Kamis 24 Aug 2017 17:00 WIB

Jejak Islam di Negeri Gajah Putih

Muslim Thailand
Foto: AP
Muslim Thailand

REPUBLIKA.CO.ID,  JAKARTA -- Selama ini banyak yang mengira Thailand adalah negara yang homogen dengan mayoritas penduduknya menganut agama Buddha. Sejatinya tidaklah demikian. Satu-satunya negara ASEAN yang tidak pernah mengalami penjajahan di zaman kolonial ini ternyata memiliki keragaman etnis dan agama.

Selain pemeluk Buddha, tak sedikit warga Thailand yang memeluk agama lain, seperti Islam, Kristen, Konghucu, Hindu, Yahudi, Singh, dan Tao. Patut dicatat, saat ini Thailand menjadi rumah bagi sekitar 6,4 juta umat Islam. Pemeluk agama Islam di Thailand berasal dari etnis Persia, Cham (Muslim Kamboja), Bengali, India, Pakistan, serta etnis Melayu dari Sumatra, Kalimantan, dan Malaysia.

Berbeda dengan umat Islam lainnya di Thailand yang menyebar ke banyak tempat, tidak demikian halnya dengan Muslim beretnis Melayu.

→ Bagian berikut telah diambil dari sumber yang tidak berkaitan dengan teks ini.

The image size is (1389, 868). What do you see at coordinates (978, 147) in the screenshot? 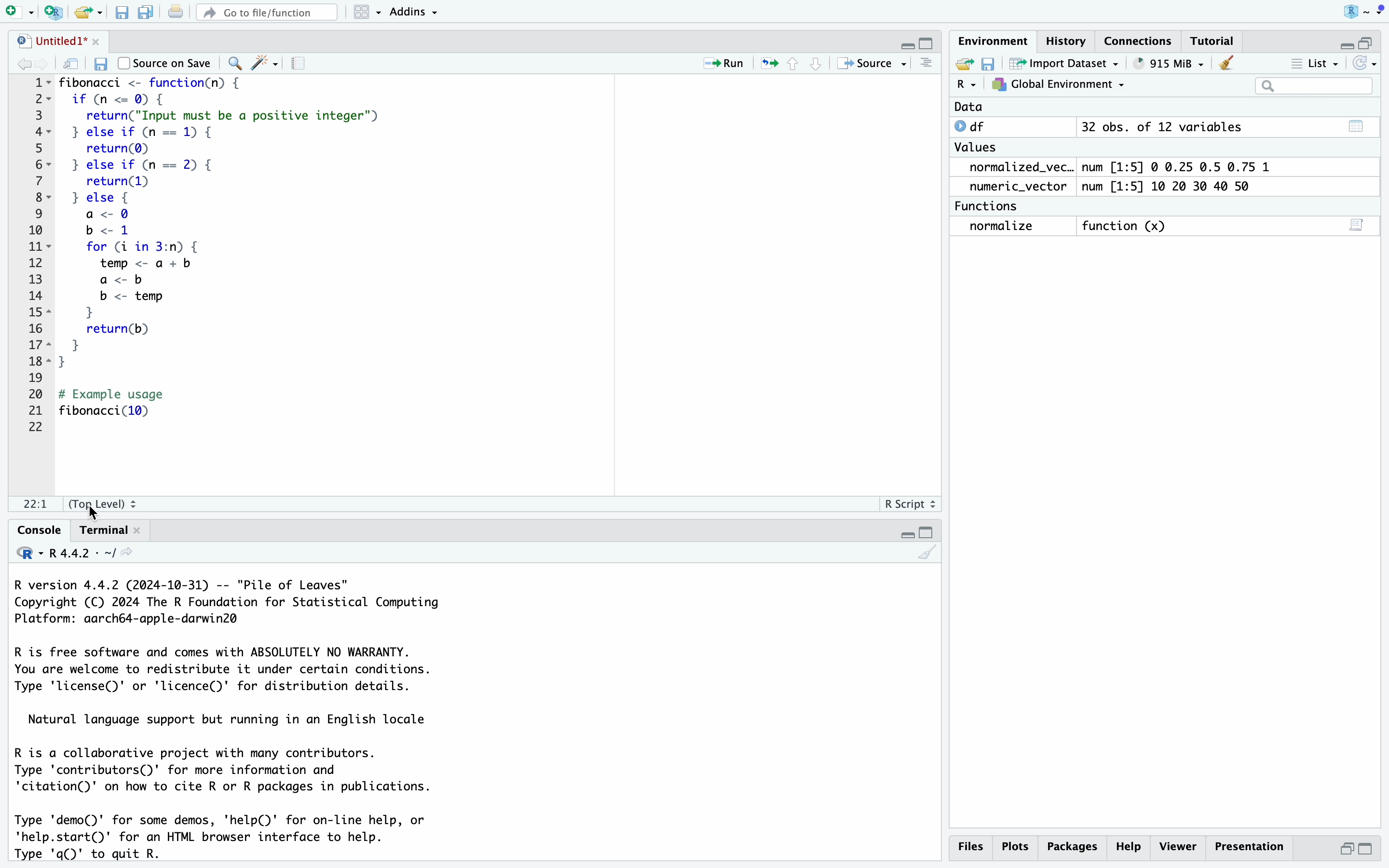
I see `values` at bounding box center [978, 147].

Mereka cenderung hidup berkelompok dan bermukim di provinsi-provinsi bagian selatan Thailand, yaitu Provinsi Pattani, Yala, Naratiwat, Songkhla, dan Provinsi Satun yang berbatasan langsung dengan wilayah Malaysia.

Mengapa Muslim Melayu memilih hidup berkelompok?

Hal ini karena mereka sulit berintegrasi dengan budaya Thailand yang identik dengan agama Buddha. Hal ini pula yang kemudian mendorong didirikannya Kesultanan Muslim di Thailand Selatan pada abad ke-18. Tujuan didirikannya kesultanan ini adalah untuk menaungi dan melindungi masyarakat Muslim Melayu di Negeri Gajah Putih.

Namun, Pemerintah Thailand langsung menudingnya sebagai kelompok separatis. Raja Thailand ingin menyatukan Muslim Melayu di bawah naungan Kerajaan Thailand. Namun, mereka menolak karena masyarakat Muslim Melayu saat itu ingin diintegrasikan dengan negara Melayu atau memerintah sendiri.

Berbagai upaya pun dilakukan Pemerintah Thailand untuk memberangus kesultanan ini. Akibatnya, pada abad ke-18 itu kerap terjadi bentrokan antara Kesultanan Muslim dengan Pemerintah Thailand.

Operasi militer besar-besaran pernah dilakukan pada 1940 ketika Thailand dikuasai partai nasionalis yang dipimpin Pibul Songkhram. Kala itu rezim Songkhram memaksa orang Melayu menanggalkan identitas mereka sebagai Melayu dan Muslim, selanjutnya bersatu di bawah  pemerintahan Thailand.

Tak hanya itu, Muslim Melayu juga dilarang mengenakan busana tradisional Melayu dengan ciri khasnya, seperti peci bagi kaum pria dan kerudung bagi wanita. Bahkan, mereka juga dilarang berbicara dengan bahasa Melayu.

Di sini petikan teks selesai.